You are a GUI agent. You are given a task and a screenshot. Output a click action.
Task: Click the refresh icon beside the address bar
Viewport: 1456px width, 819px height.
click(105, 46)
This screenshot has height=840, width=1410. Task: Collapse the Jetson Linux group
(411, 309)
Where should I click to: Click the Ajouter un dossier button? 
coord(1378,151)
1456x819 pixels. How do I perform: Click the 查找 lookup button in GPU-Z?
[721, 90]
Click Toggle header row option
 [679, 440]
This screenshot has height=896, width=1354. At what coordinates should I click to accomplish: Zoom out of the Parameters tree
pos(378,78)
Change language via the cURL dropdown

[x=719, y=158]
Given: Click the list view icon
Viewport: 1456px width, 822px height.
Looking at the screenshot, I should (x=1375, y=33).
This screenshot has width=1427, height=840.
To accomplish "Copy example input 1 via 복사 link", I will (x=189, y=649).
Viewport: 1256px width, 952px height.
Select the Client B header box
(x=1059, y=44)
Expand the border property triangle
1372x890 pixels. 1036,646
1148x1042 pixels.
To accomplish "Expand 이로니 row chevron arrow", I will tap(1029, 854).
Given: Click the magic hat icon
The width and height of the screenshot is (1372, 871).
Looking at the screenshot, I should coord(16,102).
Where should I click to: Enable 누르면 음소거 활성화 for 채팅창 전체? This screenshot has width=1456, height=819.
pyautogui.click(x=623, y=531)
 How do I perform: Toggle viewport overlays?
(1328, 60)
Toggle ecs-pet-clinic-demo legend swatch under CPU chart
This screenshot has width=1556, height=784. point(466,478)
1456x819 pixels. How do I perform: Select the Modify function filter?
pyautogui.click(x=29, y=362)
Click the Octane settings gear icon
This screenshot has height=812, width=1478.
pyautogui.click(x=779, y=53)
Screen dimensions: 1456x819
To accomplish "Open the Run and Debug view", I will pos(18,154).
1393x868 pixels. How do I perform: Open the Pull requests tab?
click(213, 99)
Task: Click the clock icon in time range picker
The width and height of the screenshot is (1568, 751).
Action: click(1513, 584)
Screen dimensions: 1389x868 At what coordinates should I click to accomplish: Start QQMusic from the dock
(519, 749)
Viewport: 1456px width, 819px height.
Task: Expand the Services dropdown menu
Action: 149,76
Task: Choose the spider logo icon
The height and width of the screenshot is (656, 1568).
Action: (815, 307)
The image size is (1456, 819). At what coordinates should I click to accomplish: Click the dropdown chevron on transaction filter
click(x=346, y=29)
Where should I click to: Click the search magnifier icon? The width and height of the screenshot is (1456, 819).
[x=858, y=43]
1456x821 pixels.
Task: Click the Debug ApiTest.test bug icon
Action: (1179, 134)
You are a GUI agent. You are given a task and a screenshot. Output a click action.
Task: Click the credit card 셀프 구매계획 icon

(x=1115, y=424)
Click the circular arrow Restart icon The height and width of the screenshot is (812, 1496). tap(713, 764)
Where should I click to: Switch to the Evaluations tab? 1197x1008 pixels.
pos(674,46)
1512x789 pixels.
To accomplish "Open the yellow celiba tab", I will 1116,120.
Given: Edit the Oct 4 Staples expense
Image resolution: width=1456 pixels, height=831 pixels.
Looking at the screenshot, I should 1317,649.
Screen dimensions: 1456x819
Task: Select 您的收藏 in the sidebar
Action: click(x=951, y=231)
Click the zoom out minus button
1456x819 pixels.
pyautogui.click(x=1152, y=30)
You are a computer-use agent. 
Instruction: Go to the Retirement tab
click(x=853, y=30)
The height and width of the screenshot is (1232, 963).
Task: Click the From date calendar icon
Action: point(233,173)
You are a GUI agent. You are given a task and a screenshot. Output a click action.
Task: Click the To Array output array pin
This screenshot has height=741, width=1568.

━━━━━━━━━━━━━━━━━━━━

| PROBLEM |
In the listing above, locate the line containing "This screenshot has height=896, width=1354." and the line containing "Given: Click the magic hat icon". Extract those two lines and every line between them, exactly as written, and only those.

| ANSWER SPACE |
This screenshot has height=896, width=1354. At what coordinates should I click to accomplish: Zoom out of the Parameters tree
pos(378,78)
Change language via the cURL dropdown

[x=719, y=158]
Given: Click the list view icon
Viewport: 1456px width, 822px height.
Looking at the screenshot, I should (x=1375, y=33).
This screenshot has width=1427, height=840.
To accomplish "Copy example input 1 via 복사 link", I will (x=189, y=649).
Viewport: 1256px width, 952px height.
Select the Client B header box
(x=1059, y=44)
Expand the border property triangle
1372x890 pixels. 1036,646
1148x1042 pixels.
To accomplish "Expand 이로니 row chevron arrow", I will tap(1029, 854).
Given: Click the magic hat icon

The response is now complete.